Et si vous voulez vous habiller comme ça, il y a tout plein de boutiques pour vous procurer les vêtements!
À Kyoto, on est passées devant un magasin de bonbons où c’était écrit qu’ils faisaient des démonstrations lors de la confection. Ça m’intéressait, alors on a voulu acheter un coup d’œil.

Oh. My. God.

C’est finalement un des «highlights» du voyage.

Je vous explique. Ils faisaient un gros bonbon. Je pensais que c’était une commande spéciale pour un cadeau, ou quelque chose comme ça. Ils nous ont montré le modèle. C’était ça celui avec l'enveloppe et le «For You»:
Et donc ils ont fait les lettres, ajouté l’enveloppe et le contour et tout.
 

On était là depuis près de 30 minutes quand il a commencé à faire ça :
Je me suis donc dit qu’ils fabriquaient un énorme bonbon et qu’ils allaient peut-être le décorer avec des rubans.

Et là, j’ai compris. Ils se sont mis à étirer le bonbon géant. Et à l’étirer… Comme ça.
 
Parce que ce qu’ils faisaient, c’était les petits bonbons qui étaient en magasin!
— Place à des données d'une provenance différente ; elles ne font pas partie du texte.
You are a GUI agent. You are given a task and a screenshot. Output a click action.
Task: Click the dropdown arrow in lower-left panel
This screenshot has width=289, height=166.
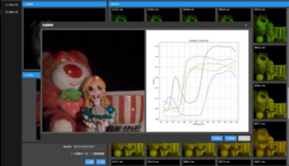pyautogui.click(x=103, y=147)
Pour vrai, on capotait. C’était vraiment, vraiment impressionnant.
Et bon. Parce qu’on a aussi eu droit à une dégustation.

Dans cette ville, on est aussi allées au temple Sanjūsangen-dō, là où on trouve 1001 statues bouddhiques. C’est à la fois beau et vraiment freak. Honnêtement, je ne voudrais pas me retrouver là la nuit!

On n’a pas le droit de prendre de photos. On nous avertit même qu’on peut exiger de voir les photos sur notre caméra pour les faire supprimer à la sortie. Alors évidemment, j’ai utilisé mes pouvoirs de ninja pour prendre celle-ci (oui, je suis parfois rebelle!) :
Mais comme Internet regorge de «vraies» photos, voici ce que ça donne, pour vous donner une meilleure idée :
Il y a 1000 statues de la déesse Kanon (déesse bouddhique de la compassion) et une grosse, au milieu. Et devant, des statues pas très belles des protecteurs. Ils font pas mal peur!

En terminant, je vous laisse sur la pire décision marketing de l’histoire, soit le choix de cette photo pour promouvoir le caricaturiste…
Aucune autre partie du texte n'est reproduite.